Del: 25 Gennaio 2022 Di: Viola Vismara Commenti: 0
Enzo Tortora. Un massacro giudiziario

La morte di Silvia Tortora, avvenuta lo scorso 10 gennaio, ha riportato l’attenzione sull’iconica figura del padre, Enzo Tortora. La donna dedicò gran parte della sua vita alla difesa del padre, sia durante il processo, che lo condannò ingiustamente per associazione camorristica e spaccio, sia dopo la sua morte, cercando di riabilitare la sua immagine e per far sì che il dramma del genitore non fosse avvenuto invano.

Enzo Tortora è considerato uno dei padri fondatori della televisione italiana. Iniziò a lavorare in RAI negli anni Cinquanta e si fece notare come autore e presentatore. La sua carriera televisiva ebbe una grande ascesa. Iniziò come valletto a Primo applauso per arrivare a condurre la nona edizione del Festival di Sanremo. Dal febbraio 1965 e fino al 1969 condusse La Domenica Sportiva, rendendola una trasmissione di culto

Nel suo lavoro mostrò intelligenza e cultura, ma anche impavidità.

Essendo anche un giornalista, Tortora utilizzò la sua penna per poter dire quello che pensava con audacia. Questo suo lato non piacque mai alla dirigenza della RAI, che lo allontanò per ben due volte. Il motivo del suo secondo allontanamento fu celebre, a causa della pubblicazione di un’intervista sul settimanale Oggi, in cui definì la RAI «un jet colossale pilotato da un gruppo di boy scout che si divertono a giocare con i comandi».
* * * * *
▶ [Requisiti del compito] Riassumi in due frasi il testo su Enzo Tortora, per favore. Qui i dati non hanno alcun ruolo.

▶ [Dati forniti]
* * * * *
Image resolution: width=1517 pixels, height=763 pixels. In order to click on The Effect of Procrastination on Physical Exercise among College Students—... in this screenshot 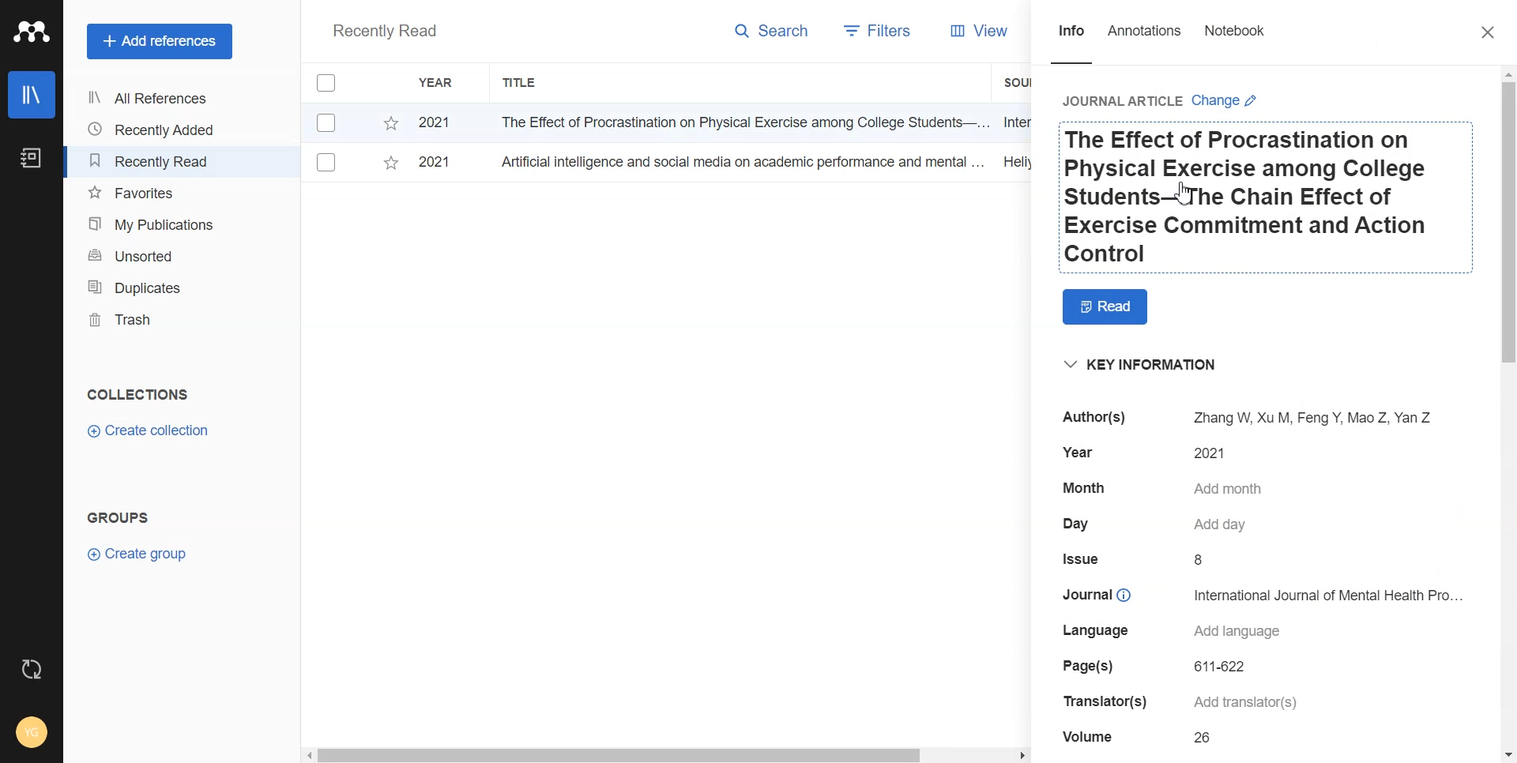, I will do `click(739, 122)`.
* * * * *
▶ [Soluzione] La morte di Silvia Tortora, avvenuta il 10 gennaio, ha riportato l'attenzione sul padre Enzo Tortora, che lei difese per gran parte della vita dopo la sua ingiusta condanna per associazione camorristica e spaccio. Considerato uno dei padri fondatori della televisione italiana, Tortora lavorò in RAI dagli anni Cinquanta, condusse la nona edizione del Festival di Sanremo e La Domenica Sportiva, e per le sue opinioni audaci fu allontanato due volte dalla dirigenza.